Today others are doing social service. Tomorrow you will put them in power, and you will find they have become masters. Social service seems to be the ladder to lord it over society. From such service nothing can come except harm.
But yes, there can be people so drunk on the juice of life, who have reached a space within where their lamp is lit, that the rays of their light fall on many, knowingly or unknowingly. It is not that they will go out to serve deliberately. Deliberate service can often be very dangerous.
I like to tell an incident.
In a church a priest was instructing children: one must do acts of service. Every day at least one small act of service in the direction of God—make this your rule of life! And I will ask you after seven days how much social service you did. The children asked, “What do you mean by social service?” He said, “If someone’s house is on fire, save them; if someone is drowning in a river, rescue them; if someone falls, lift them up; if an old man or woman needs to cross the road, help them cross. Wherever you see help is needed, offer it selflessly. Without this, no one can ever be dear to God. Service is religion.”

■ ■ ■ ■

TASKS FOR THIS EXERCISE ▸
a. According to the passage on social service, why does no good come from social service? Answer in one to three sentences.
b. From the passage on social service, extract the words starting at "But yes, there" and ending after "be very dangerous.".
c. State whether each statement agrees with the passage on social service, answering yes or no and quoting the words that decide it.
(i) The priest told the children he would ask them after seven days how much social service they had done.
(ii) People whose lamp is lit go out to serve deliberately.
(iii) The children asked the priest what he meant by social service.
The records are not needed for any of the tasks.

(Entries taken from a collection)
■ ■ ■ ■

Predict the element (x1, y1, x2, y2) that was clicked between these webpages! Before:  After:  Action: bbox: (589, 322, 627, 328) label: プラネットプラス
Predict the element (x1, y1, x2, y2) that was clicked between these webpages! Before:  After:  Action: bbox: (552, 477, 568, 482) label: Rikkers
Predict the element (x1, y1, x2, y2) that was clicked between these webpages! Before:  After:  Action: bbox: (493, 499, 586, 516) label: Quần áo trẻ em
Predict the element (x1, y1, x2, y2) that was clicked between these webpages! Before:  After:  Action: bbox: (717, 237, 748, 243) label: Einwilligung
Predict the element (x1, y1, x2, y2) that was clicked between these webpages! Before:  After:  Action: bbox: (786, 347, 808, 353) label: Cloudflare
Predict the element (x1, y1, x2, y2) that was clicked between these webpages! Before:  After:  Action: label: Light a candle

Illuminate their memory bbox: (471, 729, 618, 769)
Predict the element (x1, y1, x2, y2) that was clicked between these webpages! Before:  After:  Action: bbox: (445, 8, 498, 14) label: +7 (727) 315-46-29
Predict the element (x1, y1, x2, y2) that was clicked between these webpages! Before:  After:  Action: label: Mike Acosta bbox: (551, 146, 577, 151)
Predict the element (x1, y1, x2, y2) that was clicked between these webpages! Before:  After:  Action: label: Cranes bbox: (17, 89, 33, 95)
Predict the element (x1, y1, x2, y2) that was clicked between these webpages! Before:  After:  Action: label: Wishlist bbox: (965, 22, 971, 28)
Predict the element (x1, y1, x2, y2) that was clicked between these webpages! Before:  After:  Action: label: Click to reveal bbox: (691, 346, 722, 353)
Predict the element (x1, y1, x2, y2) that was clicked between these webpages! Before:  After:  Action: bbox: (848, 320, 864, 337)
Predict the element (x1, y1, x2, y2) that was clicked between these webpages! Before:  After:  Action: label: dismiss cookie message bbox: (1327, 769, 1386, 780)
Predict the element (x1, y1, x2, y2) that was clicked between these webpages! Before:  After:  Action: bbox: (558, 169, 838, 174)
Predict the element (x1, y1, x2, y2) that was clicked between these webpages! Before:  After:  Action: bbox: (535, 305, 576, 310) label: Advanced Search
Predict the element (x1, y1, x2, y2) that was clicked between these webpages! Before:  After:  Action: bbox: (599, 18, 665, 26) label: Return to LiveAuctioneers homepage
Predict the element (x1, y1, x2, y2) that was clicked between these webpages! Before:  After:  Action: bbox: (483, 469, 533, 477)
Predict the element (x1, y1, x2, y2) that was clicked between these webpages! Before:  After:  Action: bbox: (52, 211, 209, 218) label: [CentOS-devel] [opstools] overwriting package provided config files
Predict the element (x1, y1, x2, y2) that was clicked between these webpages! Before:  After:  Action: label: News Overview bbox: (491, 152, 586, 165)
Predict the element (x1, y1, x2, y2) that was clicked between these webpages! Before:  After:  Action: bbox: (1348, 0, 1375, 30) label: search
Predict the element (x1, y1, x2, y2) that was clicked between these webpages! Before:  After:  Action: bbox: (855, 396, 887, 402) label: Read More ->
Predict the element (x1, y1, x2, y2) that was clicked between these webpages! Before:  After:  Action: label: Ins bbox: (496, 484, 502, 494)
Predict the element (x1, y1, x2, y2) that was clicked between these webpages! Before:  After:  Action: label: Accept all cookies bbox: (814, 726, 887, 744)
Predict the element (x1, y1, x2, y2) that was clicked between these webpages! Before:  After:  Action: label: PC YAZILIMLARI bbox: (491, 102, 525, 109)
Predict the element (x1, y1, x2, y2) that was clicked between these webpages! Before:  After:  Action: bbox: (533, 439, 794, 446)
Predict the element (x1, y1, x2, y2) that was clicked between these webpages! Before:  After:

■ ■ ■ ■

ANSWERS FOR EACH ITEM ▸
a. Those who do social service today will be put in power tomorrow and will turn out to have become masters. Social service thus works as a ladder for lording it over society, so nothing but harm can come from it.

b.
But yes, there can be people so drunk on the juice of life, who have reached a space within where their lamp is lit, that the rays of their light fall on many, knowingly or unknowingly. It is not that they will go out to serve deliberately. Deliberate service can often be very dangerous.

c.
(i) Yes: "And I will ask you after seven days how much social service you did."
(ii) No: "It is not that they will go out to serve deliberately."
(iii) Yes: "The children asked, “What do you mean by social service?”"